The more you are relaxed, the more your body will be able to work its magic, the less painful contractions are going to be, and the the more likely you are to be going to deliver without the need for an epidural.

So, do anything you can to relax your body and mind: listen to some calming music, try meditation in between contractions, turn off the lights, light some candles, and so on. I spent most of my laboring time listening to relaxation music and birth affirmations from my hypnobirthing app!

Create a spa-like experience. Turn the lights down or off, put on calming music, and try to relax in a bath tub. I spent 90% of my labor in the hospital tub; it helped tremendously with my contractions.

Kate, Adventure Oyster

Related: Best FREE Hypnobirthing Apps

16) Stay at Home for as Long as Possible

Following on from the tips above, if you are going to give birth in hospital, try and stay at home for as long as possible.

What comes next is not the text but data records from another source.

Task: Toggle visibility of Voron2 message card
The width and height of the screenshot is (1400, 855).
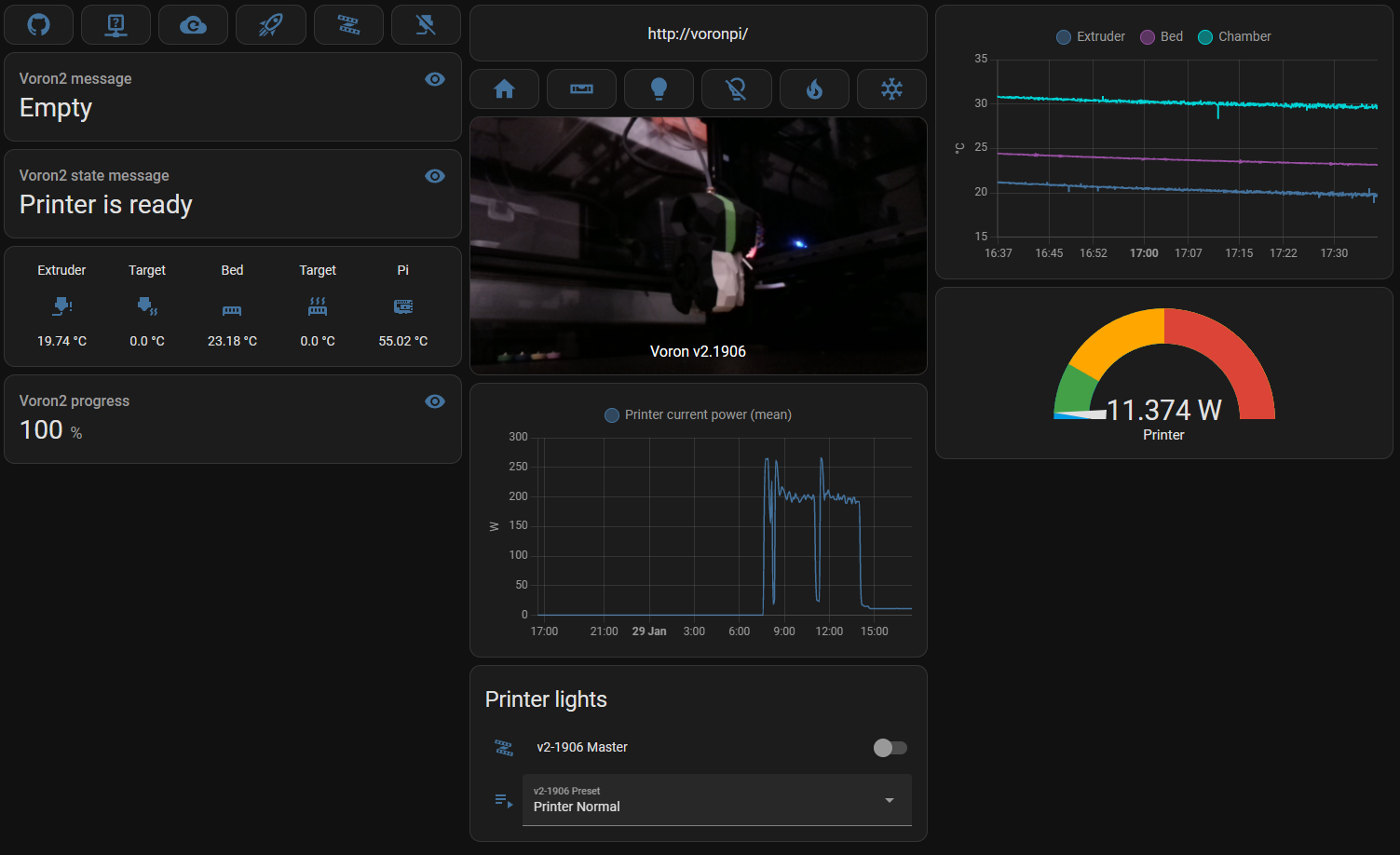Action: pos(435,79)
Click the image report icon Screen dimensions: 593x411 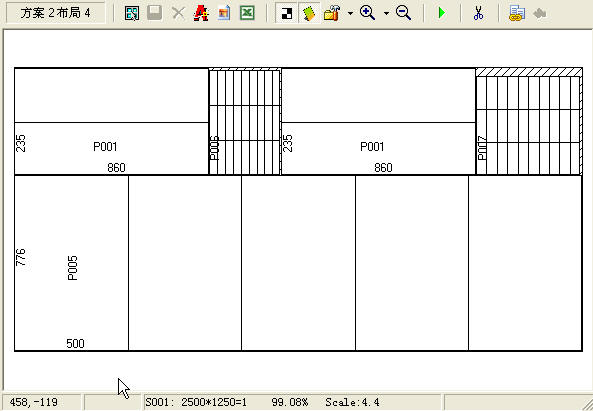point(224,14)
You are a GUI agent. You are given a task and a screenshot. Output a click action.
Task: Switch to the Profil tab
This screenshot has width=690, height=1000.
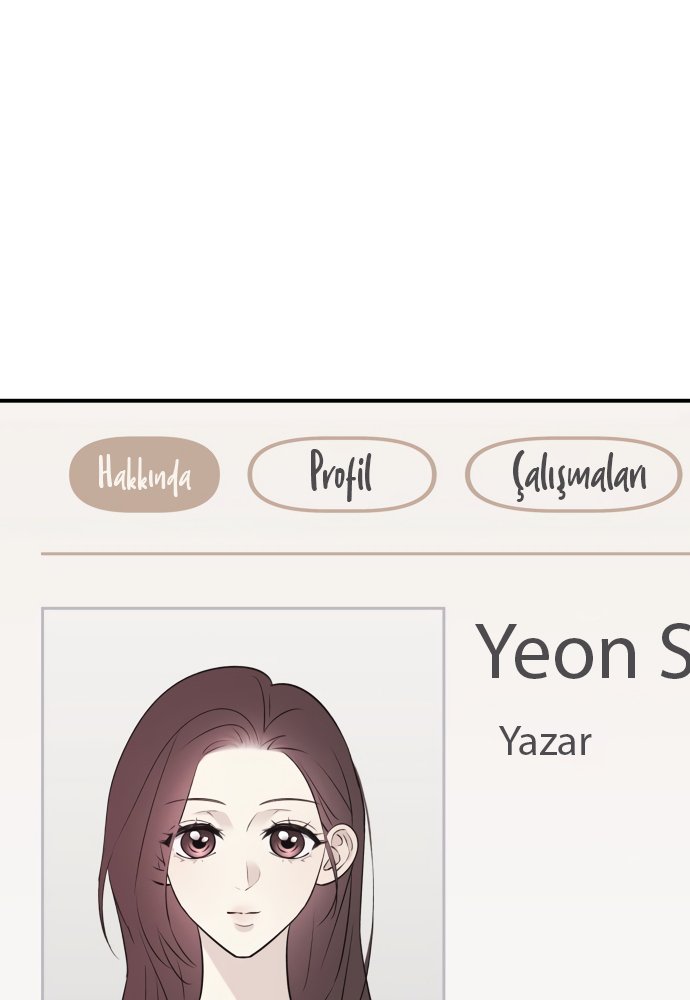(342, 474)
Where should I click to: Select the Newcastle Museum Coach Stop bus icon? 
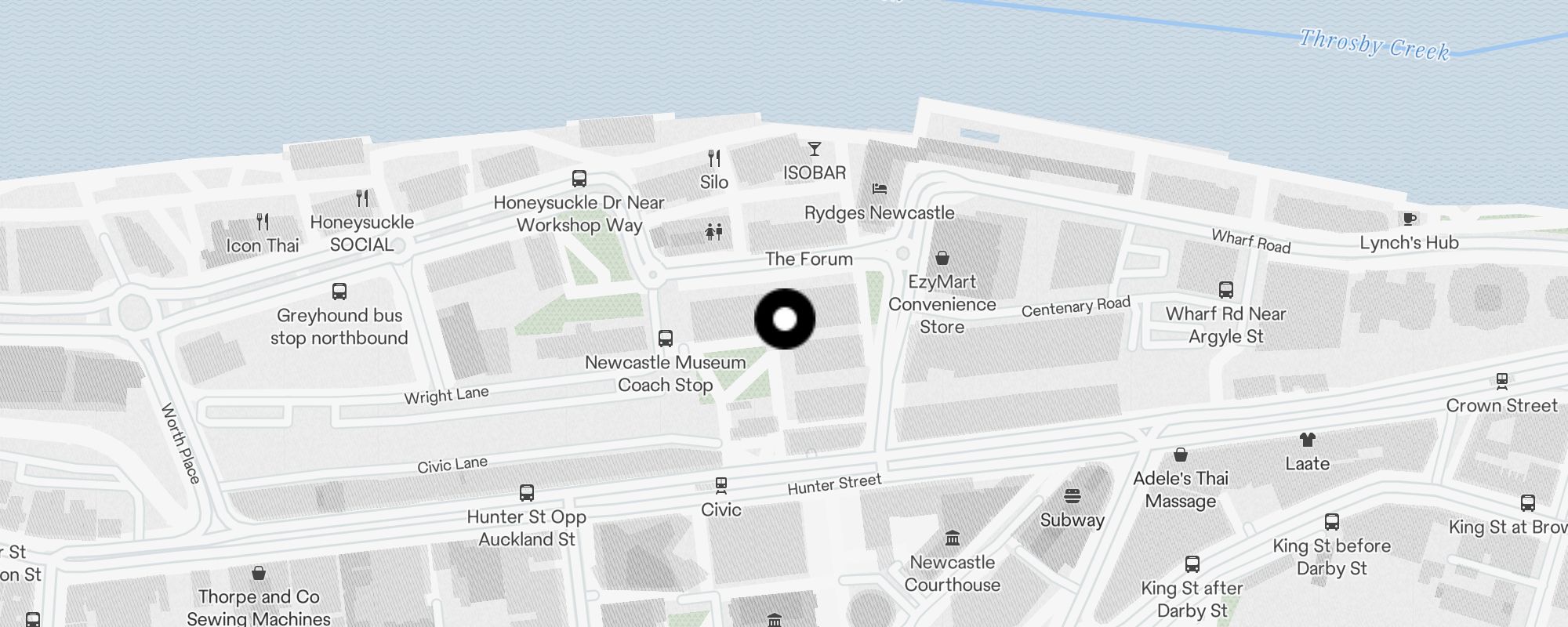pyautogui.click(x=666, y=339)
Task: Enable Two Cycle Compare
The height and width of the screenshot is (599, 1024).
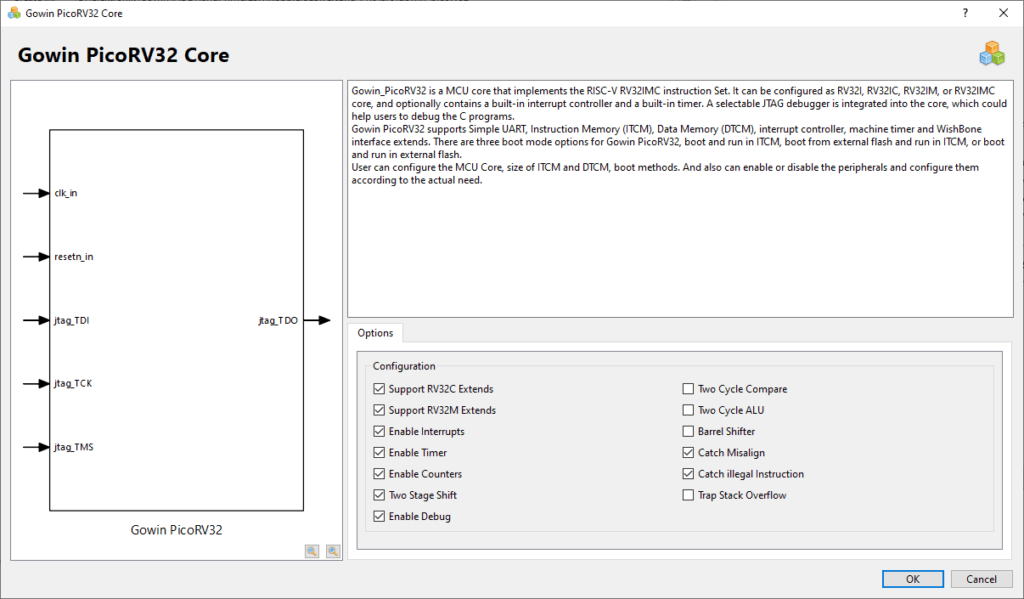Action: click(688, 389)
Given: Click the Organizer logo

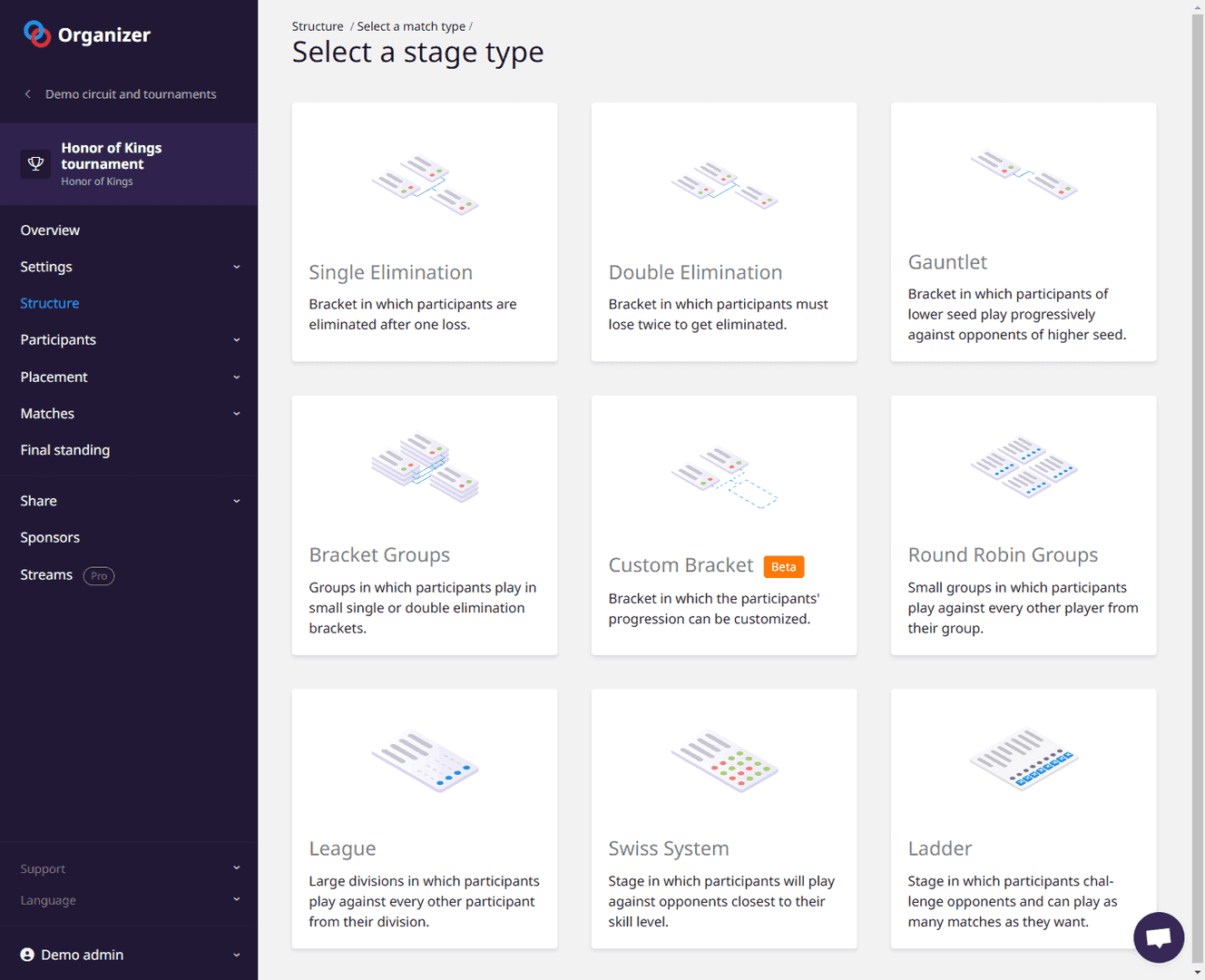Looking at the screenshot, I should tap(87, 34).
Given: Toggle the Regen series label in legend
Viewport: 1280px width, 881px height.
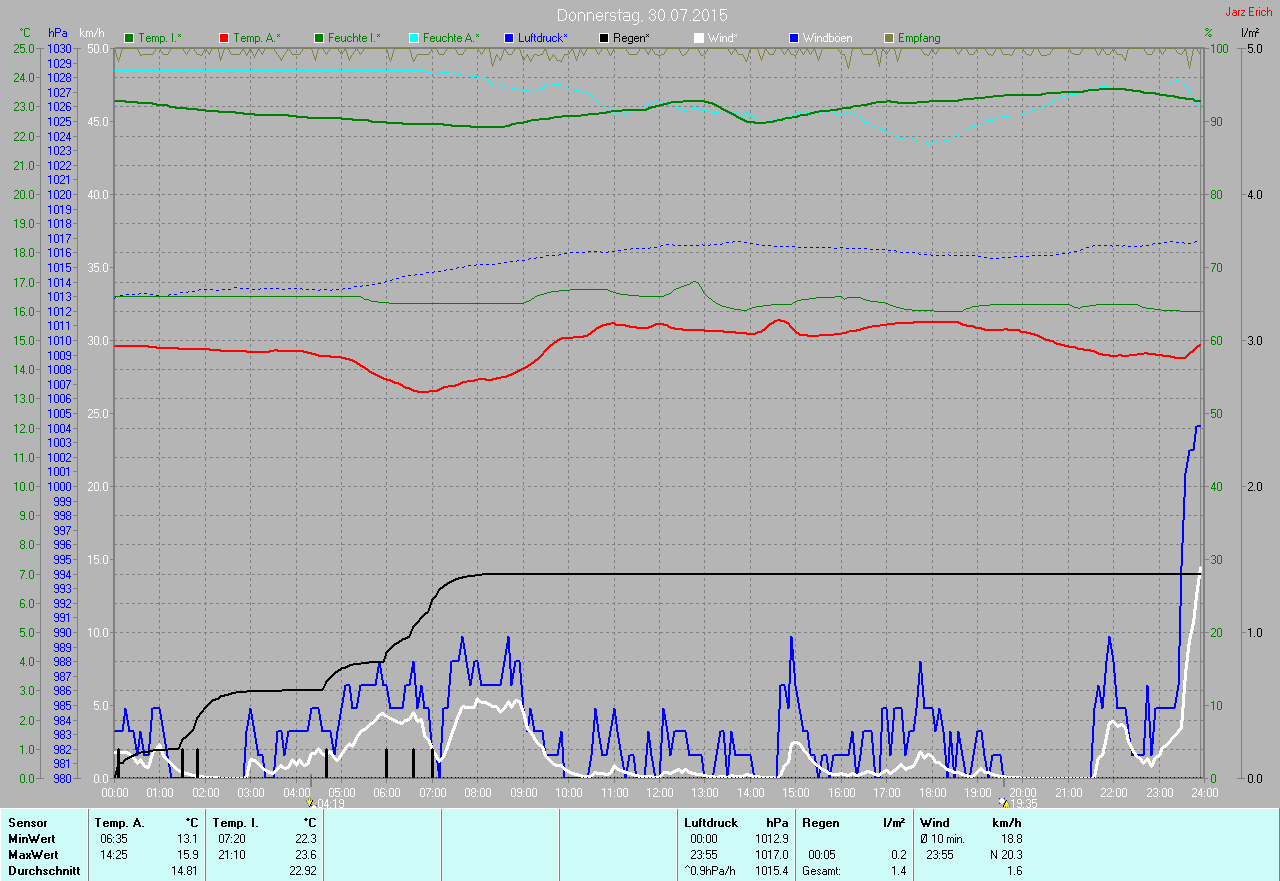Looking at the screenshot, I should coord(630,38).
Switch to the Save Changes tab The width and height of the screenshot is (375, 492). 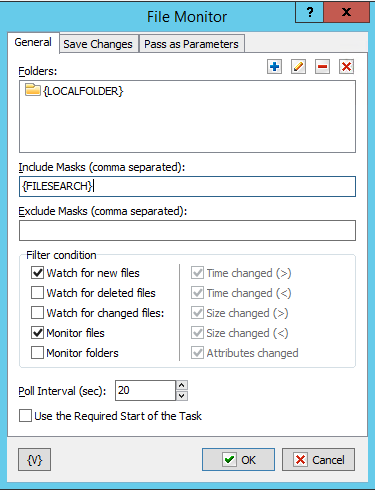[x=98, y=44]
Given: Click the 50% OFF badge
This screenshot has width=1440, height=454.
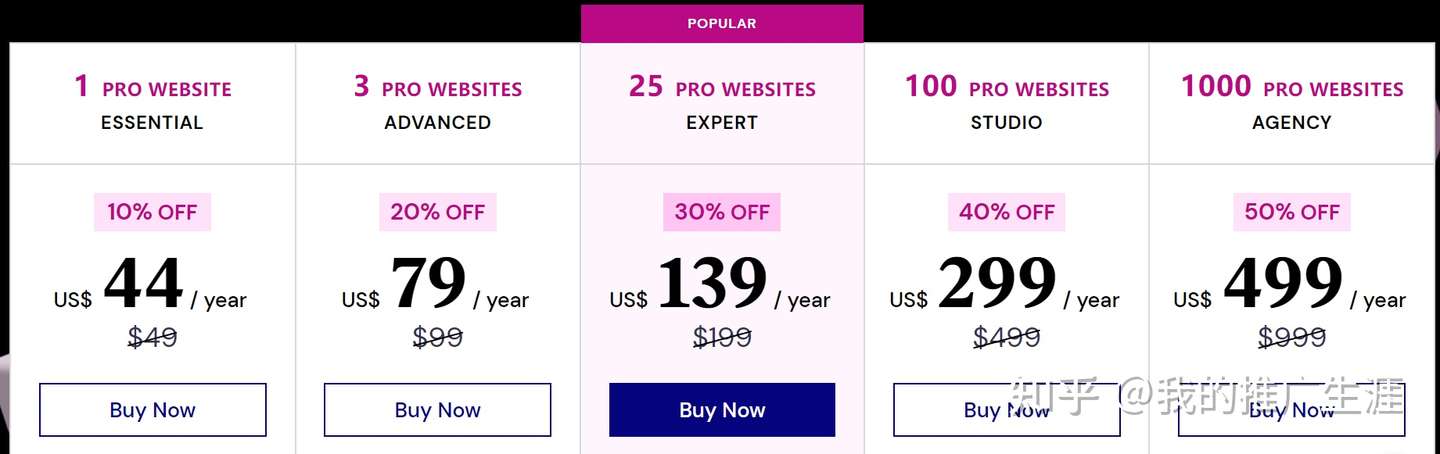Looking at the screenshot, I should coord(1291,212).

Home is where your body feels safe and comfortable: it’s a space that you know, where you can create the environment that most calms you. The hospital, on the other hand, can be quite different with the bright lights and all the people coming and going!

Here in New Zealand they actually encourage you to stay at home until you are quite far along. Possibly too much as, when I gave birth, I got to the hospital just in time! However, that’s because, by staying at home, you are more likely to progress quicker, thanks to the fact that you are in a more relaxing environment.

One thing that you can do is download an app on your phone that help you record your contractions, so that you know how frequent they are and how long they last to get an idea of when it’s time to go to hospital. Some apps will even tell you when it’s time depending on the latest contractions, or you can share the contraction history with your healthcare provider.

Related: 6 Best Contraction Time Apps for Labor

17) Use Visualization Techniques

Visualization techniques can be very powerful when giving birth and can really help achieve a natural and unmedicated birth. Whether it’s visualizing your baby moving down and out your body, your cervix opening up, or your pain flowing down and away from your body, these visions can really create acceptance, belief and confidence in achieving the birth that you’ve always imagined.

If you enroll in a hypnobirthing course, you will learn a few different visualization techniques to help cope with labor.

I visualized the pain moving down through me and my toes. Really had to focus on letting go and not tightening or clenching during contractions.

Sarah, Bucket list tummy

18) Empty your Bladder

Did you know that if your bladder is full, baby has less space to move down the birth canal, and therefore labor can take longer and be more uncomfortable? Such a silly and simple tip but worth remembering: don’t forget to pee often while you are in labor!

Keep hydrated but also empty your bladder often. If you have a full bladder, it can make it harder for baby to move down.

Kate, Adventure Oyster

19) Massage your Perineum

This is another one of my best tips on how to prepare for a birth without an epidural. A perineal massage is a massage that you can practice during pregnancy and that will increase your chances of having an easier labor and delivery, as well as reduce the possibility of tearing, bruising or having an episiotomy.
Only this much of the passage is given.